To simulate the sensor reader:

At the point where the script needs to simulate the sensor reader:

  1. Identify that the application is prompting the user to identify through the sensor reader.

  2. Run the mobile:sensorAuthentication:set command:

    Map<String, Object> params = new HashMap<>();
    // use either the "identifier" or "name" parameter to identify the app
    params.put("identifier", <application package identifier>); 
    params.put("resultAuth", "fail");  // may be either "fail" or "success"
    params.put("errorType", " lockout");  // may be authFailed, userCancel, userFallback, systemCancel, or lockout
    driver.executeScript("mobile:sensorAuthentication:set", params);

If the automation script is simulating a failure result (meaning the resultAuth parameter is set to fail), the errorType parameter indicates more information on why the authentication failed. This allows the script to activate different failure scenarios. The error types supported include:

  • authFailed - indicates that the fingerprint was not recognized and therefore not authenticated.

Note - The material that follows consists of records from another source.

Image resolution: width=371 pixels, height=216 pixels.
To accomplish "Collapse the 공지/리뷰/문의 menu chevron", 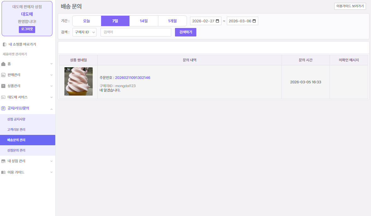I will [52, 108].
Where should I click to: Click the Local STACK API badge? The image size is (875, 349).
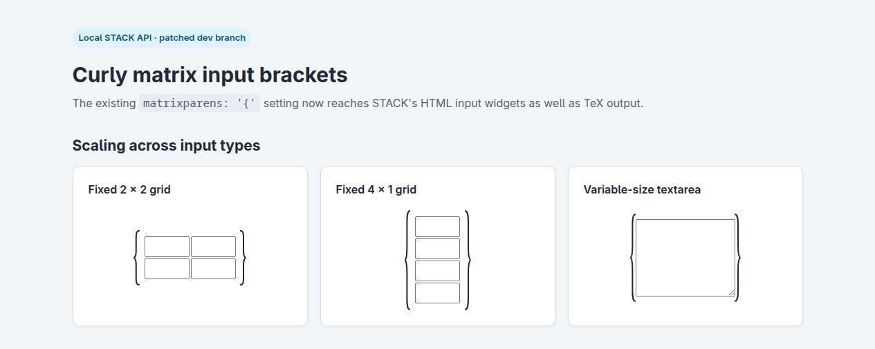(162, 37)
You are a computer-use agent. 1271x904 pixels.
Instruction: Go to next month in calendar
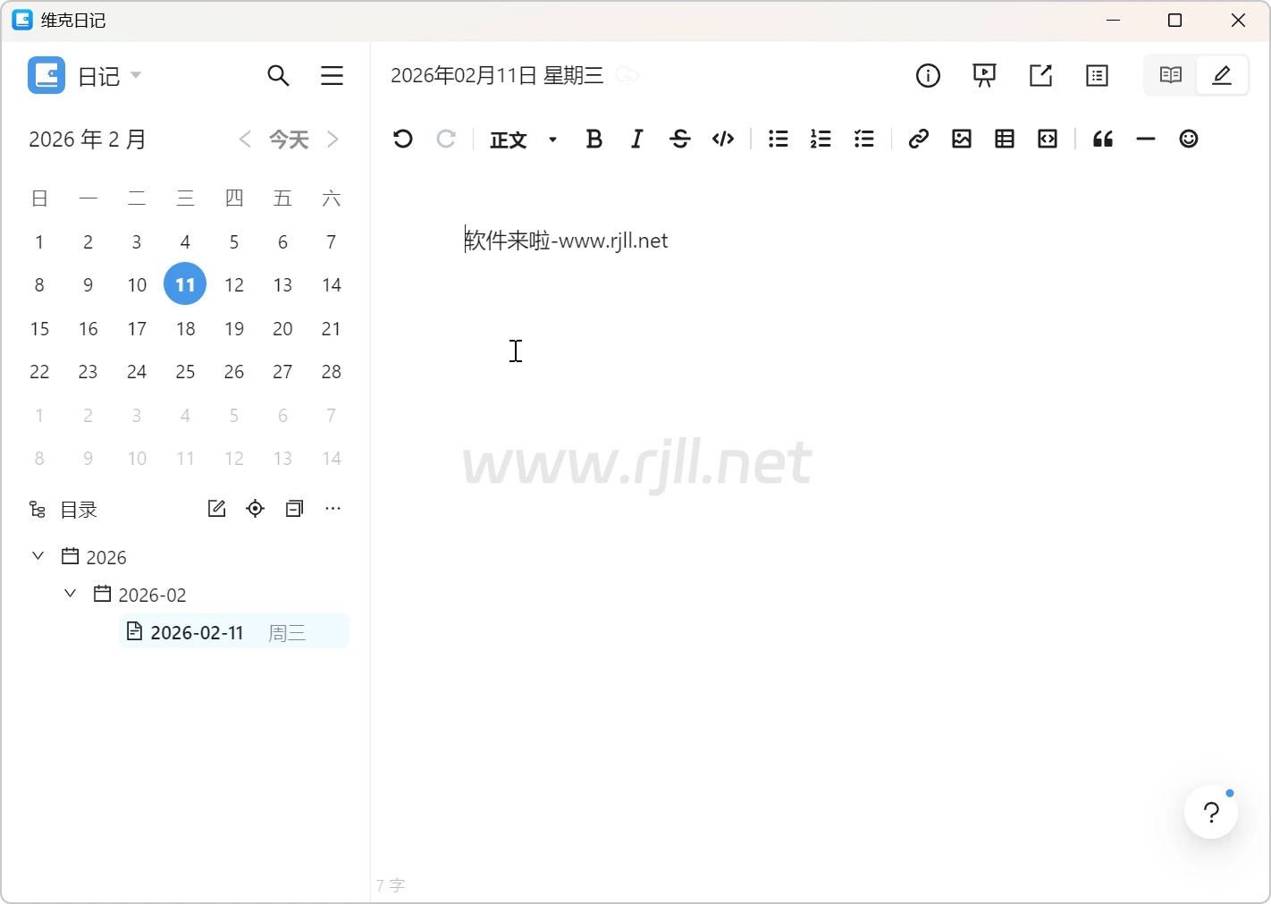[333, 139]
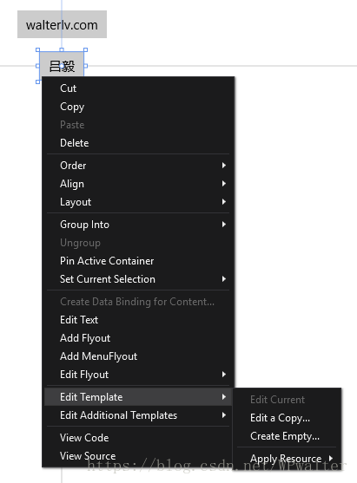Choose Add MenuFlyout
Viewport: 357px width, 483px height.
(x=138, y=356)
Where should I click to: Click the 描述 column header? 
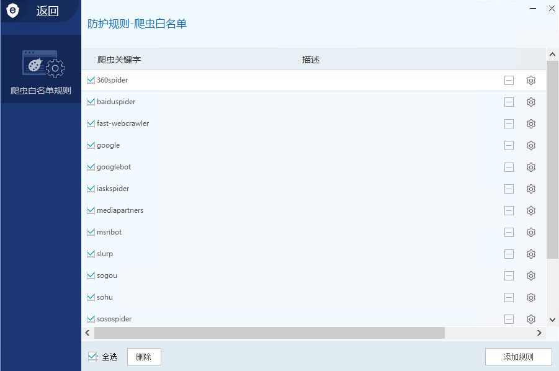310,60
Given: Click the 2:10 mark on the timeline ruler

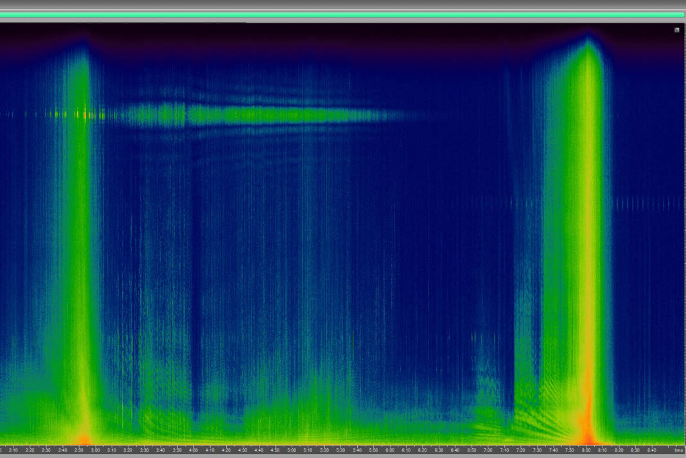Looking at the screenshot, I should pos(13,450).
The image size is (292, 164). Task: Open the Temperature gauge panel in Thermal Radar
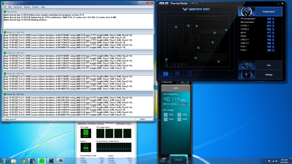tap(246, 12)
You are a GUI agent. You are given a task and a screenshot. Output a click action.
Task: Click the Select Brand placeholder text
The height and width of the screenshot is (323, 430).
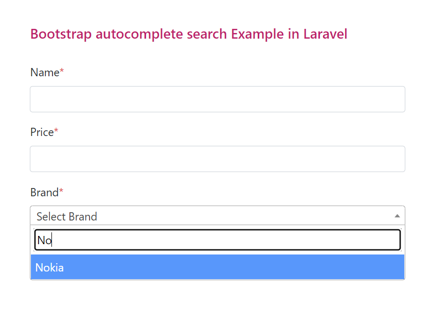66,216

  • userFallback - indicates that the user selected an option to provide a different authentication method, for example using a password.

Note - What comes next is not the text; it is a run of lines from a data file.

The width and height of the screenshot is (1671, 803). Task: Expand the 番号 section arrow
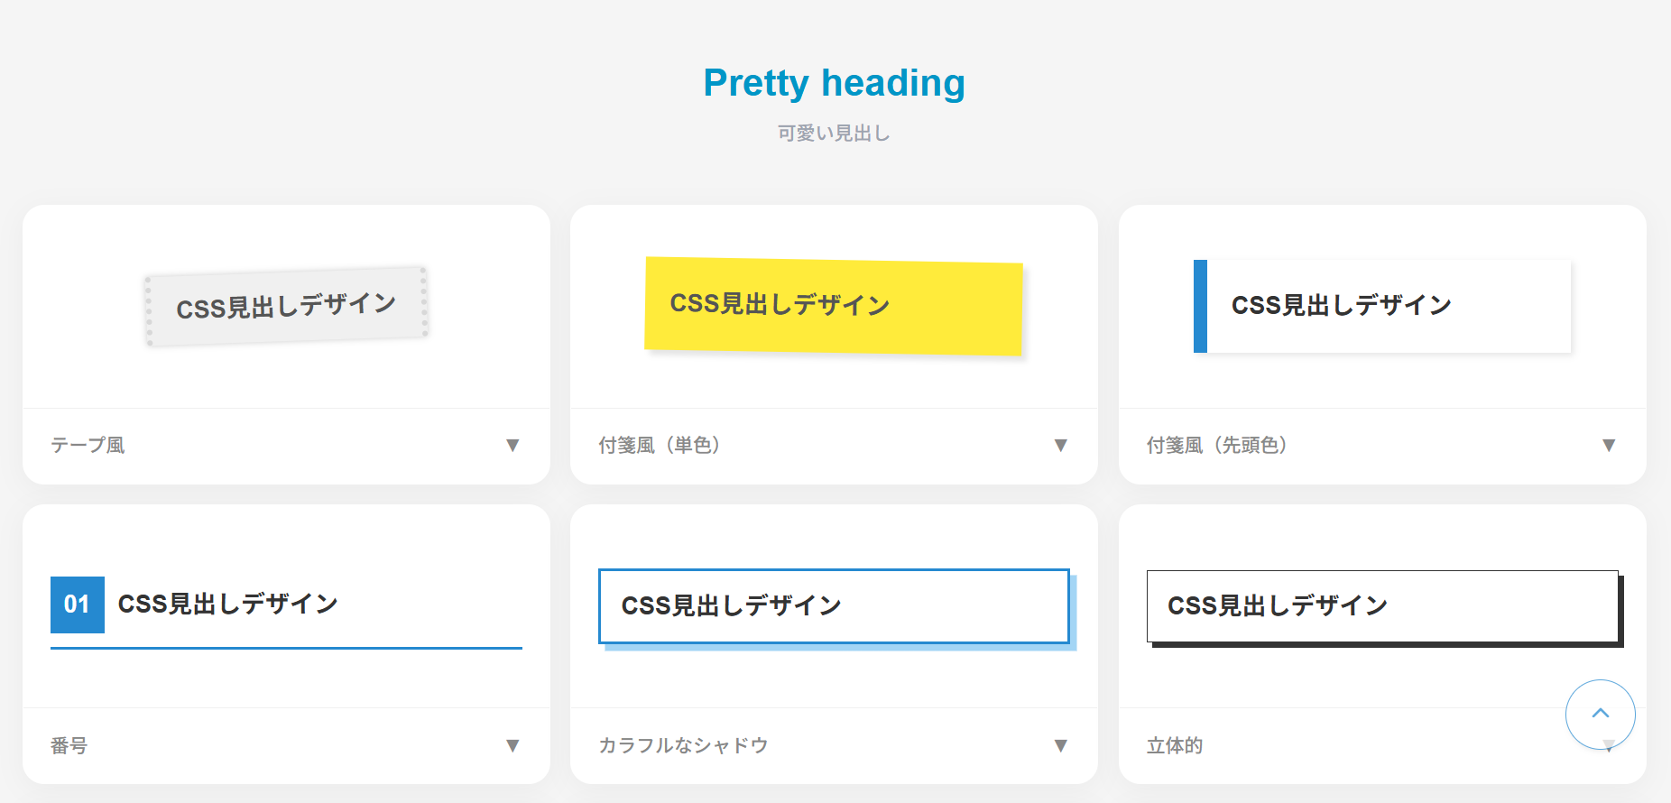pyautogui.click(x=512, y=745)
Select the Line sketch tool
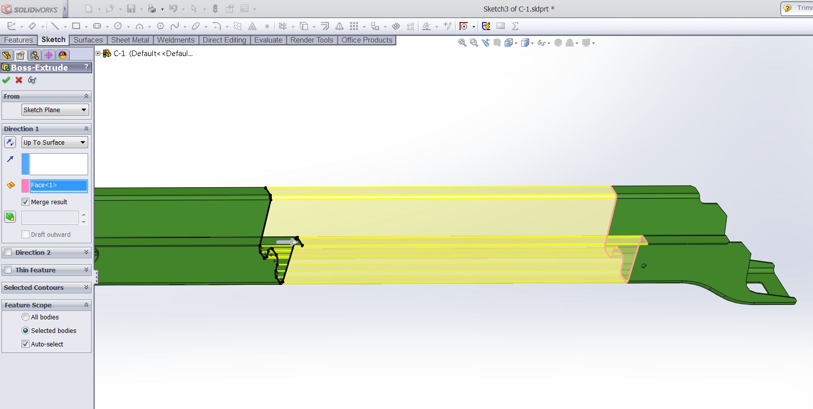 click(55, 26)
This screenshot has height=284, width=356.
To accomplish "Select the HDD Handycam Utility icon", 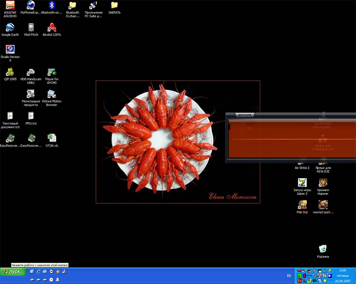I will [x=31, y=72].
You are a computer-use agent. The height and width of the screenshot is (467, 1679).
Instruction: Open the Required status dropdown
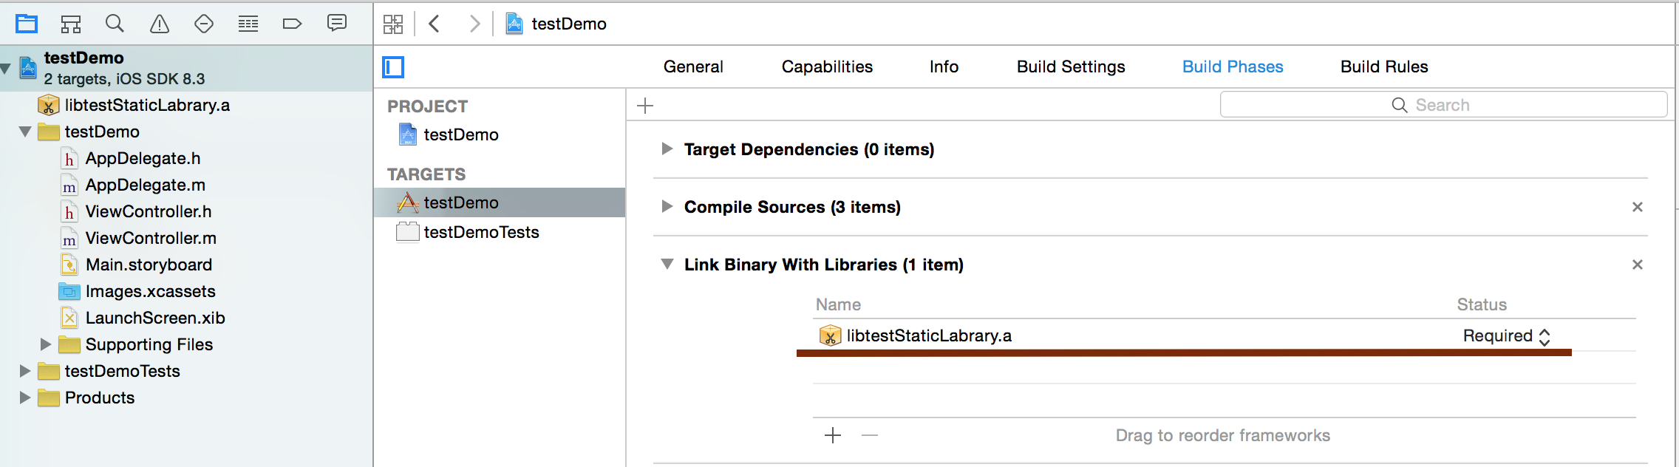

  • userCancel - indicates that the user selected an option to cancel the authentication.

  • systemCancel - indicates that the system cancelled the authentication.

  • lockout - indicates that this is a multiple-failure scenario and the user account should be locked.

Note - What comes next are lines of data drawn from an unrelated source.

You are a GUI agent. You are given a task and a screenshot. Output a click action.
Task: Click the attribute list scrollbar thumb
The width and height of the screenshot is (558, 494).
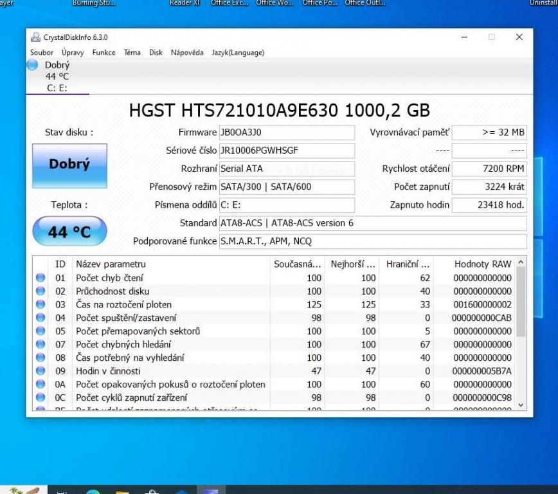tap(521, 301)

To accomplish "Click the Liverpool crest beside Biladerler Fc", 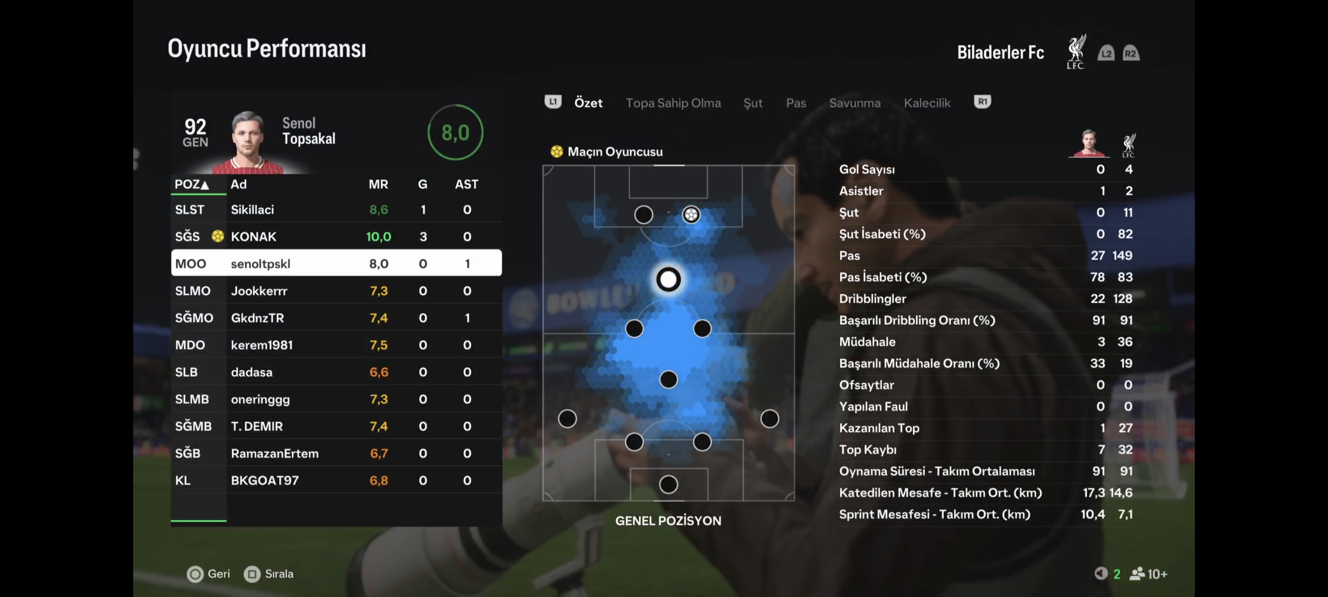I will point(1076,52).
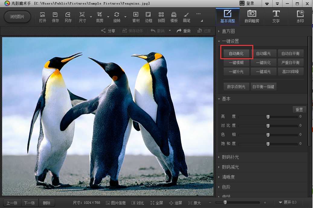Switch to the 数码暗房 tab
The height and width of the screenshot is (208, 313).
(251, 17)
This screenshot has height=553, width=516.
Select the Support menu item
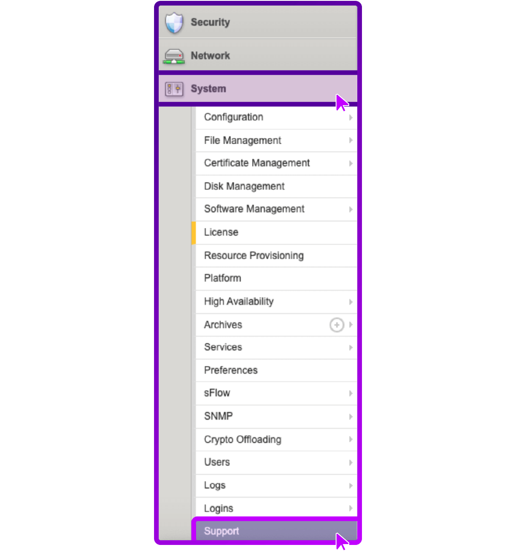point(276,531)
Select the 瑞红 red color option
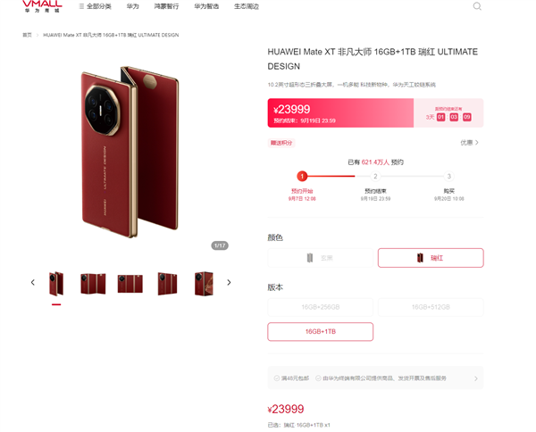This screenshot has height=432, width=536. coord(431,258)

Special considerations for iOS devices

As mentioned above, iOS requires that the device undergo an "enrollment" procedure with the Touch ID or Face ID service, prior to using the authentication hardware.

If the device has been enrolled with the identification service, then the procedure detailed above will work as described.

If the device has not yet been enrolled, the OS will not prompt the user to provide an authentication, and the Perfecto system will intercede and provide a prompt (see below) that can be identified either with Visual Analysis or as an object.

Special considerations for Android devices

On Android, Perfecto supports injecting fingerprints to apps using the legacy Finterprint API as well as the newer Biometric API (supporting API levels 28 and 29).

When testing apps using the legacy Fingerprint API, there is no need to physically enroll the device to fingerprint. However, to test apps using the Biometric API, the device must undergo a fingerprint enrollment procedure for fingerprint injection to work.

When injecting fingerprint authentication results to the app, the app behavior varies according to the API used:

  • For apps using the Fingerprint API, the normal app/OS authentication popups will appear.
  • For apps using the Biometric API level 29, due to technical reasons, a custom Perfecto popup is used to indicate that authentication is needed (and not the normal OS popup). When fingerprint injection fails, a text message indicates the result.
  • To test how the app responds when a user has been locked out, you can inject the error code explicitly by using the fingerprint injection command with the errorType parameter set to Lock Out. For more information, see Set fingerprint.

Known limitations

At this point, the command has the following limitations:

  • The feature is supported for:
    • All iOS versions supported by Perfecto
    • Android devices running version 6.0 and later
  • The feature is not supported for applications created with the Xamarin environment when using the Secure Keychain interface library.
  • The feature is designed to allow testing how an app responds to various authentication results and not to test how the OS behaves. It is not designed to test the mobile OS behavior. For example, each mobile OS may decide to lock the user out of subsequent authentication attempts after a certain number of failed attempts. However, when using this feature, authentication does not go through the OS itself. Therefore, the automatic OS behavior will not apply. To test how the app responds to a case where the user has been locked out, Perfecto supports injecting this error code explicitly using the fingerprint injection command.